EXERCISE PROMPT:
Range to reproduce from the entries below: the line with "[ReddIt] (115, 671)", the line with "abril (287, 2207)", and every line in between. Give them exactly and give nothing else.

DATA FOR THIS TASK:
= = =
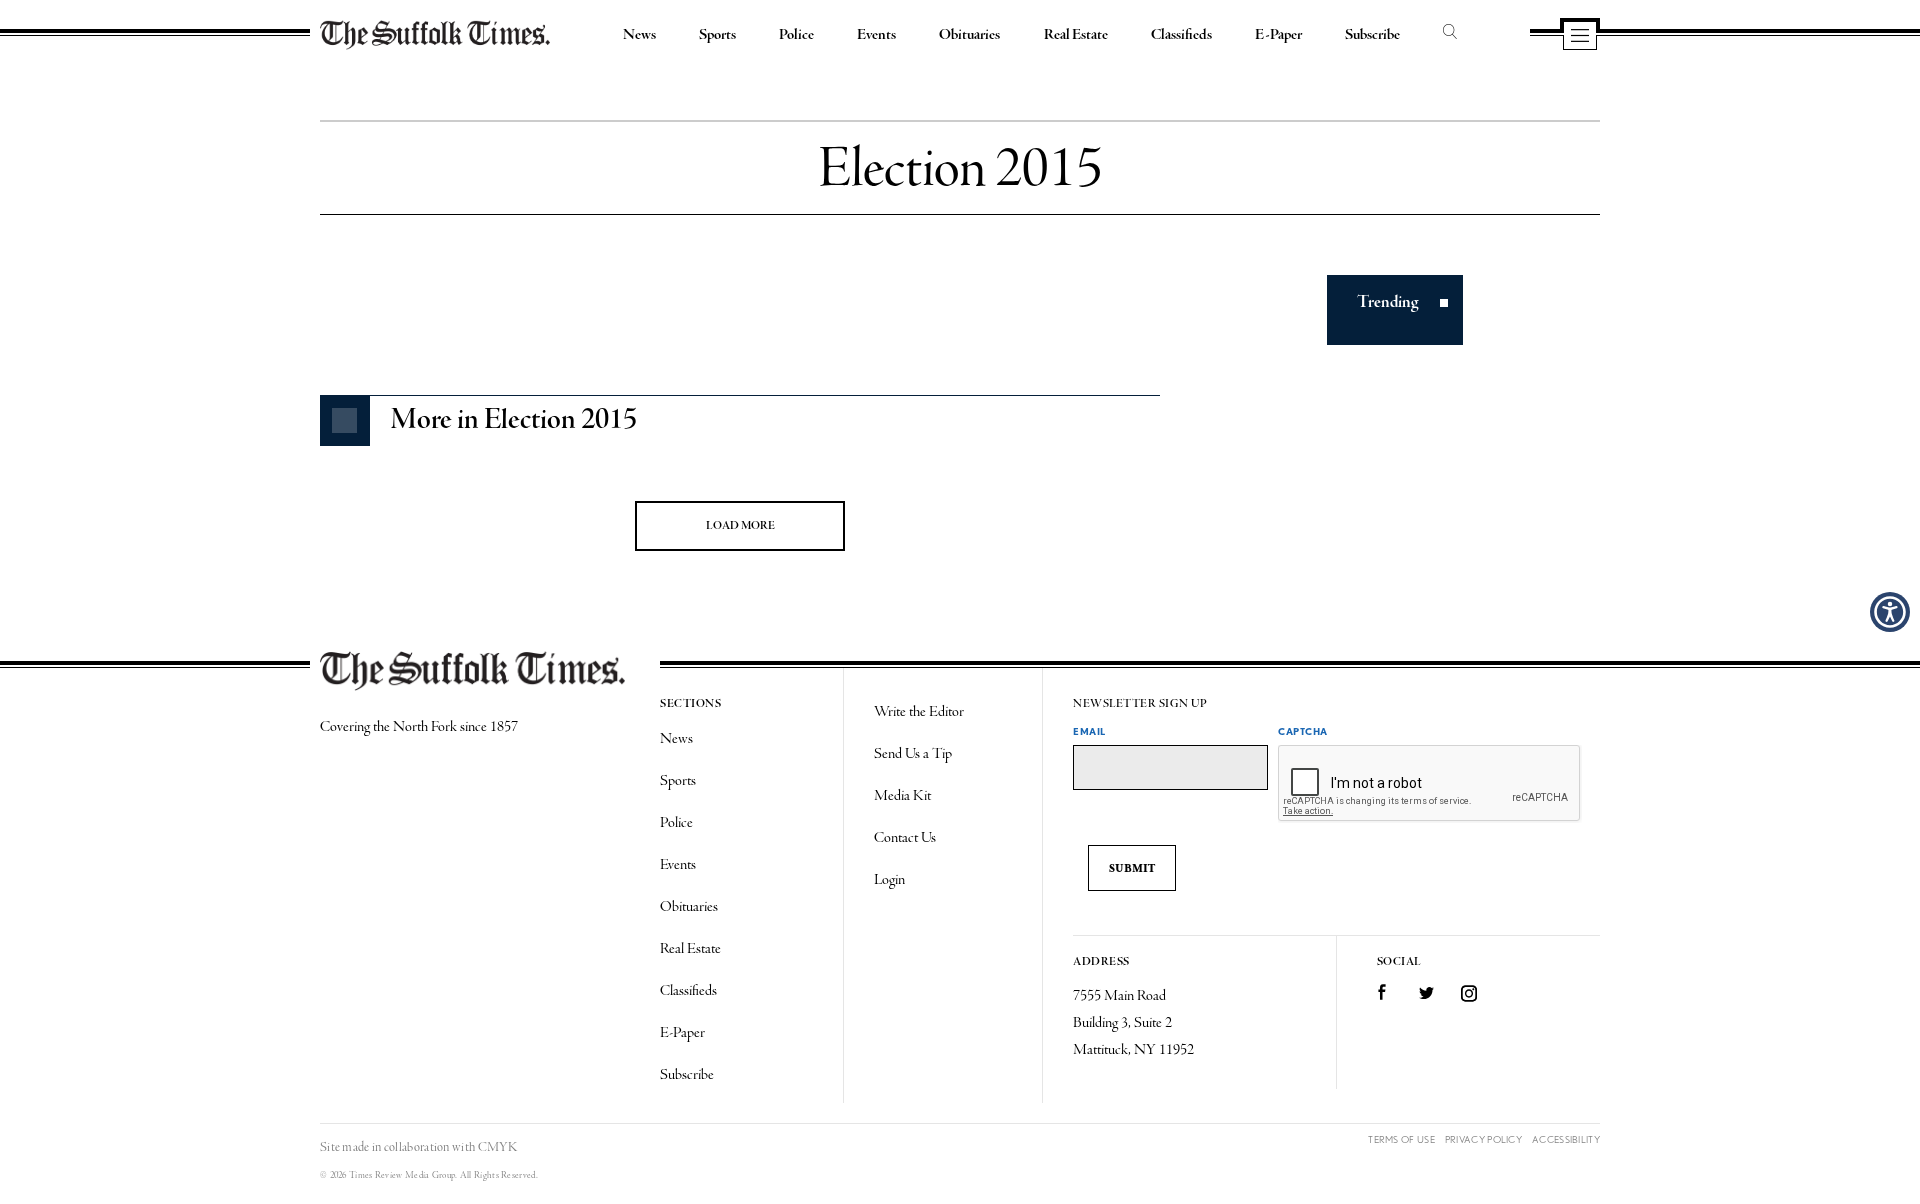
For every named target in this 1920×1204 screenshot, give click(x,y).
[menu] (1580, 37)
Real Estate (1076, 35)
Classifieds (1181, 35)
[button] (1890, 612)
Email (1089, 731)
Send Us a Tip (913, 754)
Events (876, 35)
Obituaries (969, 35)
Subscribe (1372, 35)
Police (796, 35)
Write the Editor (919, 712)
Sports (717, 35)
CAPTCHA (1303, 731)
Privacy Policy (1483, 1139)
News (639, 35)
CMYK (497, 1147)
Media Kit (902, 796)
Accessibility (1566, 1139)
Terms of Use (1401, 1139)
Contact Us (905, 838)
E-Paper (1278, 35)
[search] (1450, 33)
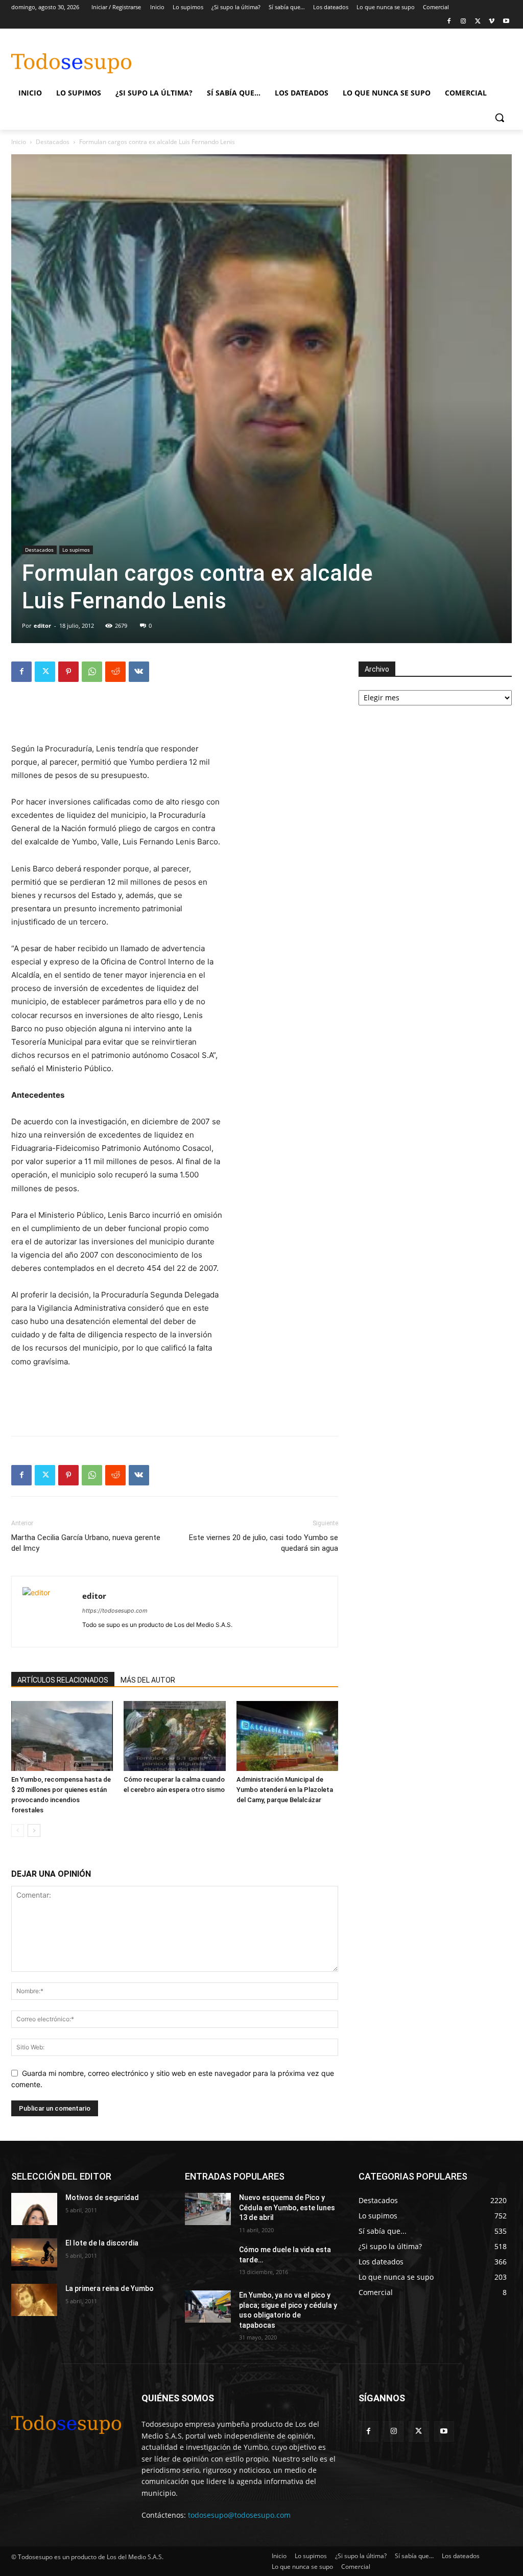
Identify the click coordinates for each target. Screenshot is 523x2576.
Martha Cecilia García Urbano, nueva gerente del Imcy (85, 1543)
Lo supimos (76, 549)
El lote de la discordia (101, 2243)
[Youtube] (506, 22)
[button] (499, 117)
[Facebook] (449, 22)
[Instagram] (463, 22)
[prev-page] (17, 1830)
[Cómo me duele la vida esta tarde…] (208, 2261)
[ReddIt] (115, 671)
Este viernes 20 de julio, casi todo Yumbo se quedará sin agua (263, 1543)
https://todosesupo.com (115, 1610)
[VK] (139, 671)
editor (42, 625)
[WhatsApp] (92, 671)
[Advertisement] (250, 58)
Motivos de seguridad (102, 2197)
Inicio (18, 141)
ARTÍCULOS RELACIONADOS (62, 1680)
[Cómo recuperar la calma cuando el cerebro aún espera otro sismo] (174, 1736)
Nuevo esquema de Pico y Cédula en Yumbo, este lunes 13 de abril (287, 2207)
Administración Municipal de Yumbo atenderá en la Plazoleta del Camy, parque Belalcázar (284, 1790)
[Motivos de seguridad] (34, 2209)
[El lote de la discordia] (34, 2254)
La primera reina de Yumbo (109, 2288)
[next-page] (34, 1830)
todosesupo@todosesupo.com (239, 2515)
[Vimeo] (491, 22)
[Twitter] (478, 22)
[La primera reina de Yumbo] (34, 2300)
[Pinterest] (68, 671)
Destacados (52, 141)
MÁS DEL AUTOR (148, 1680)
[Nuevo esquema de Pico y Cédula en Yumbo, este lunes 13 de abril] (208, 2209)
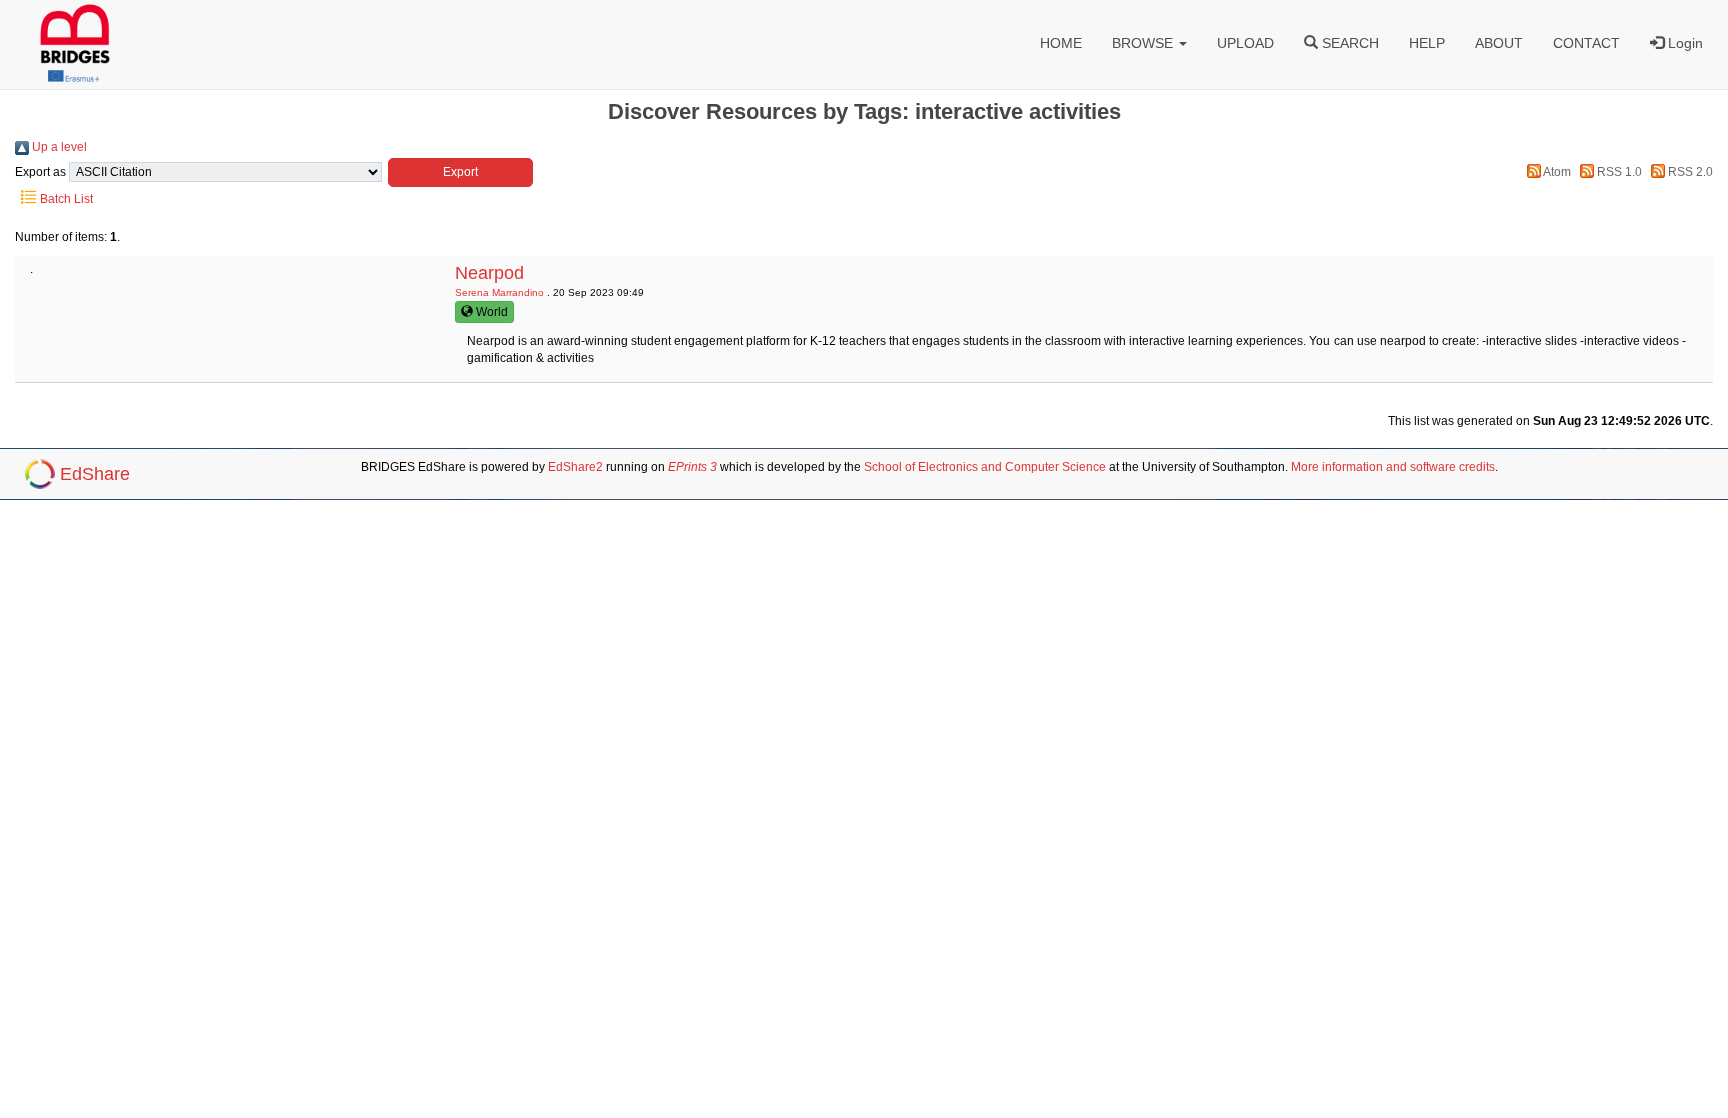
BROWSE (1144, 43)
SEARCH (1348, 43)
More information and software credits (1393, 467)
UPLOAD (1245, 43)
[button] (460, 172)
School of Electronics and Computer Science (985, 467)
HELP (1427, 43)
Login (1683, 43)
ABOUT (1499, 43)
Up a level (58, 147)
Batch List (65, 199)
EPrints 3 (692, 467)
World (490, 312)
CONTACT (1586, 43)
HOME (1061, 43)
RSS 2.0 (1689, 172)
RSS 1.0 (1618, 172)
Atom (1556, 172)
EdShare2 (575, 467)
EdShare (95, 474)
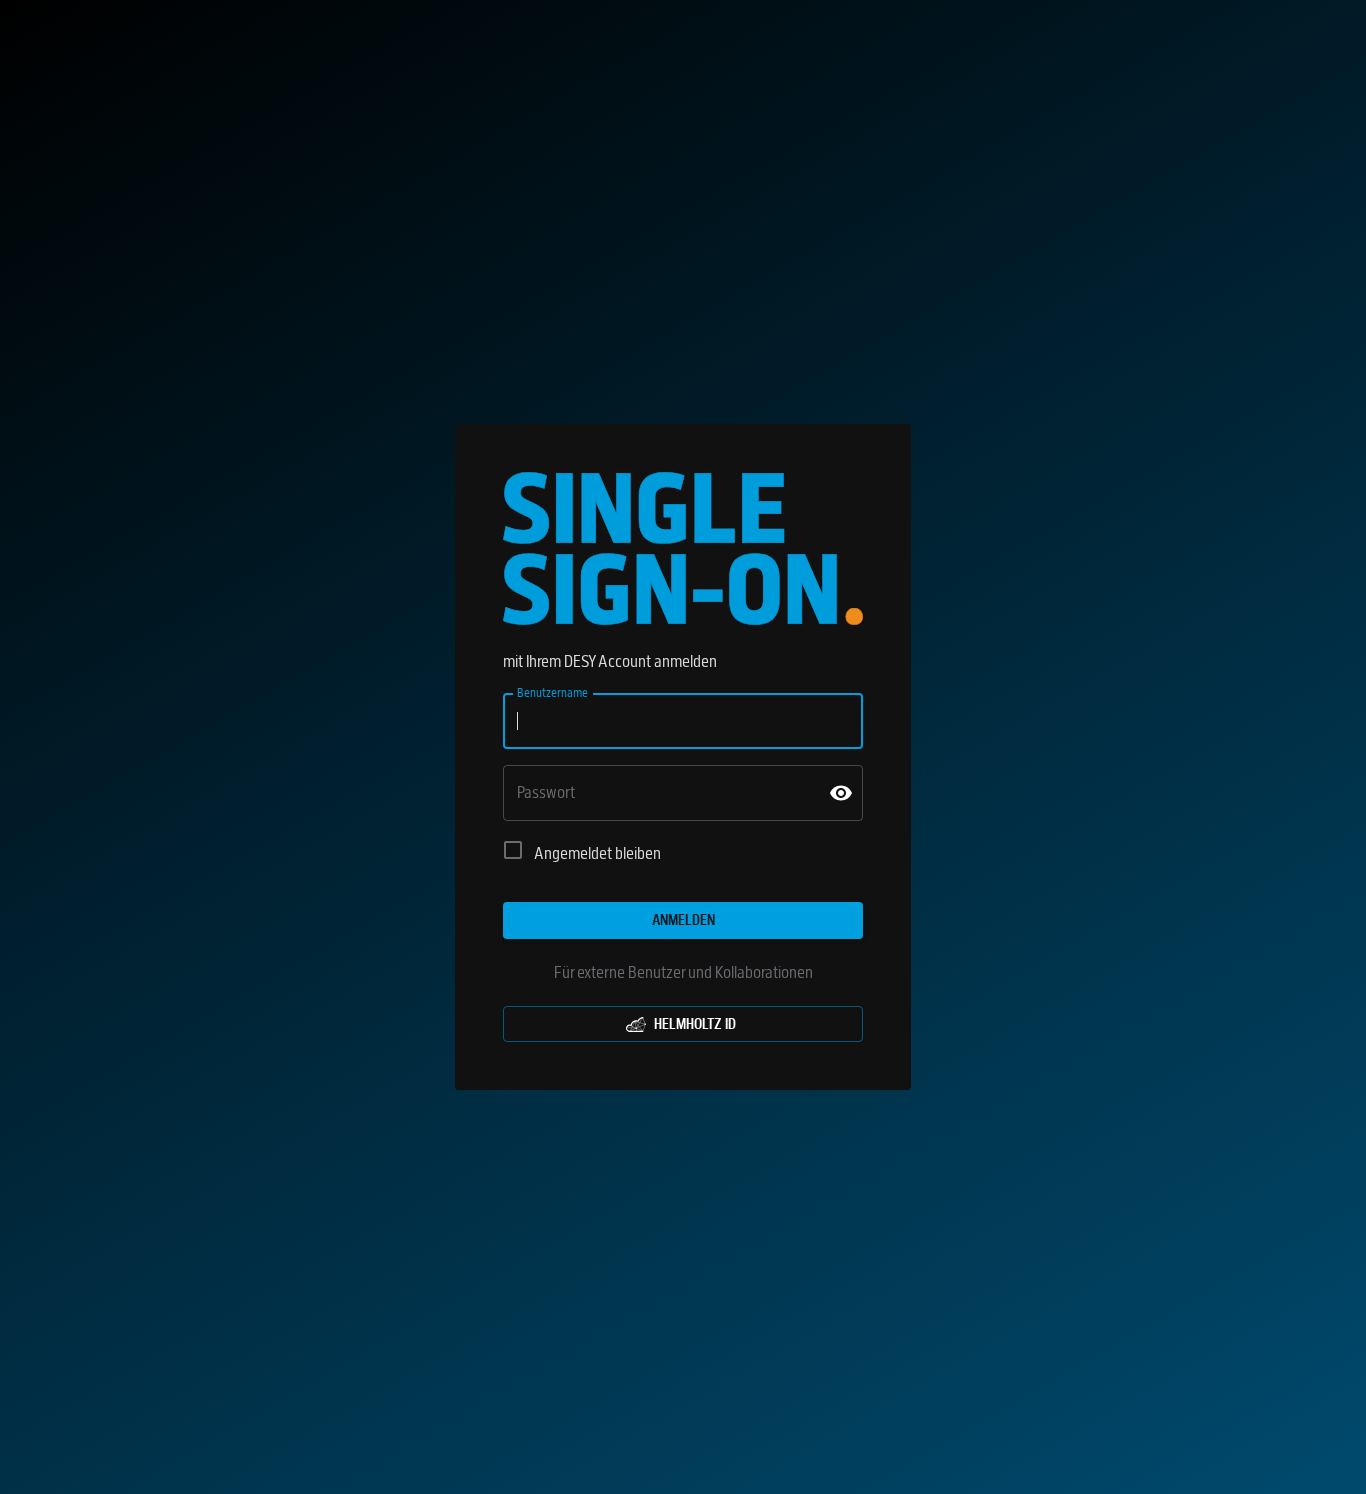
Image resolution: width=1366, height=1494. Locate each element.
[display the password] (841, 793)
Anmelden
= = =
RESULT BELOW:
[ReddIt] (115, 671)
Este viernes 20 de julio, casi todo Yumbo se quedará sin agua (263, 1543)
https://todosesupo.com (115, 1610)
[VK] (139, 671)
editor (42, 625)
[WhatsApp] (92, 671)
[Advertisement] (250, 58)
Motivos de seguridad (102, 2197)
Inicio (18, 141)
ARTÍCULOS RELACIONADOS (62, 1680)
[Cómo recuperar la calma cuando el cerebro aún espera otro sismo] (174, 1736)
Nuevo esquema de Pico y Cédula en Yumbo, este lunes 13 de abril (287, 2207)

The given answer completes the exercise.